“No, the international,” he replied. “I hope you do not think that I have committed some base crime. The trouble is not with police which can be bought. You are right, Mr. Wondergood, when you say that one can buy almost any one. The truth is that I can be of no use to you. What do you want me for? You love humanity and I detest it. At best I am indifferent to it. Let it live and not interfere with me. Leave me my Maria, leave me the right and strength to detest people as I read the history of their life. Leave me my Campagna and that is all I want and all of which I am capable. All the oil within me has burned out, Wondergood.
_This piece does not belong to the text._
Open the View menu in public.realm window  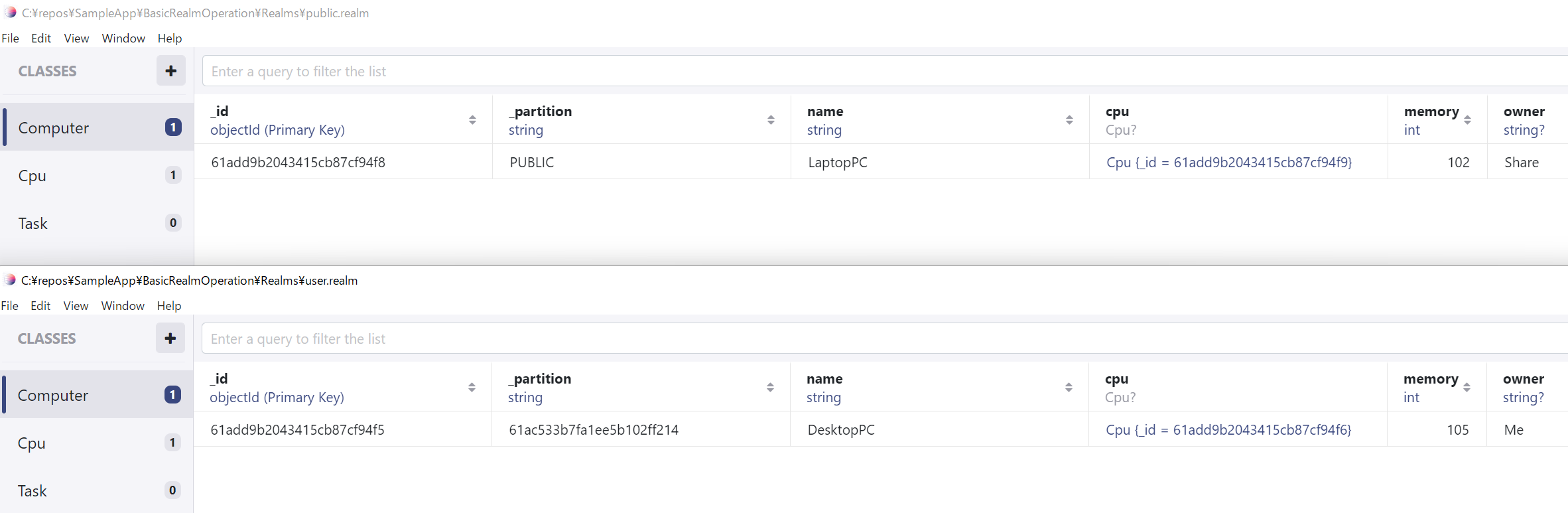[76, 38]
You see before you an extinguished lamp hanging on a wall, a lamp which once—Goodbye.”
“I do not ask your confidence, Magnus,” I interjected.
“Pardon me, you will never receive it, Mr. Wondergood. My name is an invention but it is the only one I can offer to my friends.”
To tell the truth: I liked “Thomas Magnus” at that moment. He spoke bravely and simply. In his face one could read stubbornness and will. This man knew the value of human life and had the mien of one condemned to death. But it was the mien of a proud, uncompromising criminal, who will never accept the ministrations of a priest! For a moment I thought: My Father had many bastard children, deprived of legacy and wandering about the world. Perhaps Thomas Magnus is one of these wanderers? And is it possible that I have met a brother on this earth? Very interesting. But from a purely human, business point of view, one cannot help but respect a man whose hands are steeped in blood!
I saluted, changed my position, and in the humblest possible manner, asked Magnus’s permission to visit him occasionally and seek his advice. He hesitated but finally looked me straight in the face and agreed.
“Very well, Mr. Wondergood. You may come. I hope to hear from you things that may supplement the knowledge I glean from my books. And, by the way, Mr. Toppi has made an excellent impression upon my Maria”——
“Toppi?”
“Yes. She has found a striking resemblance between him and one of her favorite saints. She goes to church frequently.”
Toppi a saint! Or has his prayer book overbalanced his huge back and the fishbone in his throat. Magnus gazed at me almost gently and only his thin nose seemed to tremble slightly with restrained laughter.—It is very pleasant to know that behind this austere exterior there is so much quiet and restrained merriment!
It was twilight when we left. Magnus followed us to the threshold, but Maria remained in seclusion. The little white house surrounded by the cypress trees was as quiet and silent as we found it yesterday, but the silence was of a different character: the silence was the soul of Maria.